Once you have the prerequisites installed, you can create a new project from the template by running:

cookiecutter https://github.com/kodexa-labs/cookie-cutter-kodexa-infer-model

You’ll be prompted to provide several configuration values defined in the cookiecutter.json file:

project_name [My Kodexa Infer Model]: Document Classifier
project_slug [document-classifier]: 
pkg_name [document_classifier]: 
project_short_description [Skeleton project created by Cookiecutter Kodexa Event Model]: A model that classifies documents by type
full_name [Kodexa Support]: Jane Smith
email [support@kodexa.com]: jane.smith@example.com
github_username [kodexa-ai]: janesmith
version [0.1.0]: 
org_slug [my-org]: janes-org

These values will be used to customize your project. Here’s what each prompt means:

  • project_name: The human-readable name of your project
  • project_slug: The slug for your model (automatically derived from project_name)
  • pkg_name: The Python package name (automatically derived from project_name)
  • project_short_description: A short description of what your model does
  • full_name: Your name or your organization’s name
  • email: Contact email for the project
  • github_username: Your GitHub username or organization
  • version: The initial version of your model
  • org_slug: The Kodexa organization slug where your model will be hosted

Project Structure

After running the cookiecutter command, a new directory with your project_slug name will be created with the following structure:

document-classifier/                  # Root directory (project_slug)
├── document_classifier/              # Python package (pkg_name)
│   ├── __init__.py                   # Package initialization
│   └── model.py                      # Main model implementation
├── .editorconfig                     # Editor configuration
├── .gitignore                        # Git ignore file
├── makefile                          # Makefile with common tasks
├── model.yml                         # Kodexa model deployment configuration
├── pyproject.toml                    # Poetry project configuration
└── README.md                         # Project readme

Key Files

model.py

This is the main file where you’ll implement your inference model.

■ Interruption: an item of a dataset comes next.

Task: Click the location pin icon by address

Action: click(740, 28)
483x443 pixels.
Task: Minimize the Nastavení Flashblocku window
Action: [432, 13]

It comes with a sample implementation that:

  • Receives a Kodexa Document as input
  • Has access to the project, pipeline context, and assistant
  • Can add labels to the document
  • Can access the document’s source bytes
  • Returns the processed document

model.yml

This file defines how your model will be deployed to the Kodexa platform, including:

  • Model metadata
  • Runtime configuration
  • Access settings
  • Content to include in the deployment package

pyproject.toml

This file contains your project’s metadata and dependencies managed by Poetry, including:

  • Project information
  • Python version requirements
  • Dependencies (including Kodexa)
  • Development tools configuration (black, isort, flake8, mypy)

makefile

The makefile includes several useful commands:

  • make format: Format code using isort and black
  • make lint: Lint code using flake8 and mypy
  • make test: Run formatting, linting, and unit tests
  • make deploy: Deploy the model to Kodexa platform
  • make undeploy: Undeploy the model from Kodexa platform

Setting Up in Visual Studio Code

To set up your new project in Visual Studio Code:

  1. Open VS Code
  2. Choose “File > Open Folder” and select your newly created project directory
  3. Open a terminal in VS Code (Terminal > New Terminal)
  4. Install dependencies using Poetry:
    poetry install
    
  5. Activate the Poetry virtual environment:
    poetry shell
    

For the best development experience, install these VS Code extensions:

  1. Python: The official Python extension
  2. Pylance: Enhanced language support for Python
  3. Python Test Explorer: For running tests
  4. YAML: For editing YAML files like model.yml
  5. Docker: For containerization if needed
  6. Markdown All in One: For editing documentation

Implementing Your Model

The template creates a basic model implementation in pkg_name/model.py. The main entry point is the infer function:

def infer(document: Document, project: ProjectEndpoint, pipeline_context: PipelineContext, assistant: Assistant):
    # Your model implementation here
    document.add_label("my_first_model")
    return document

You should modify this function to implement your specific document processing logic. The function receives:

  • document: The Kodexa Document to process
  • project: The Kodexa project endpoint
  • pipeline_context: Context information about the current pipeline
  • assistant: The Kodexa assistant for interaction with large language models

Example: Implementing a Document Classifier

Here’s an example of how you might implement a simple document classifier:

1. Modify the model.py file

def infer(document: Document, project: ProjectEndpoint, pipeline_context: PipelineContext, assistant: Assistant):
    """
    Classify a document based on its content
    """
    logger.info(f"Processing document: {document.uuid}")
    
    # Get document text
    all_text = document.content_node.get_all_content()
    
    # Simple classification rules
    document_type = "unknown"
    
    if "invoice" in all_text.lower() and ("total" in all_text.lower() or "amount due" in all_text.lower()):
        document_type = "invoice"
    elif "agreement" in all_text.lower() and "parties" in all_text.lower():
        document_type = "contract"
    elif "resume" in all_text.lower() or "curriculum vitae" in all_text.lower():
        document_type = "resume"
    
    # Add classification as a label
    document.add_label("document_type", document_type)
    logger.info(f"Classified document as: {document_type}")
    
    return document

2. Deploy your model

Once you’re satisfied with your model, you can deploy it to the Kodexa platform:

make deploy

This will use the Kodexa CLI to deploy your model according to the configuration in model.yml.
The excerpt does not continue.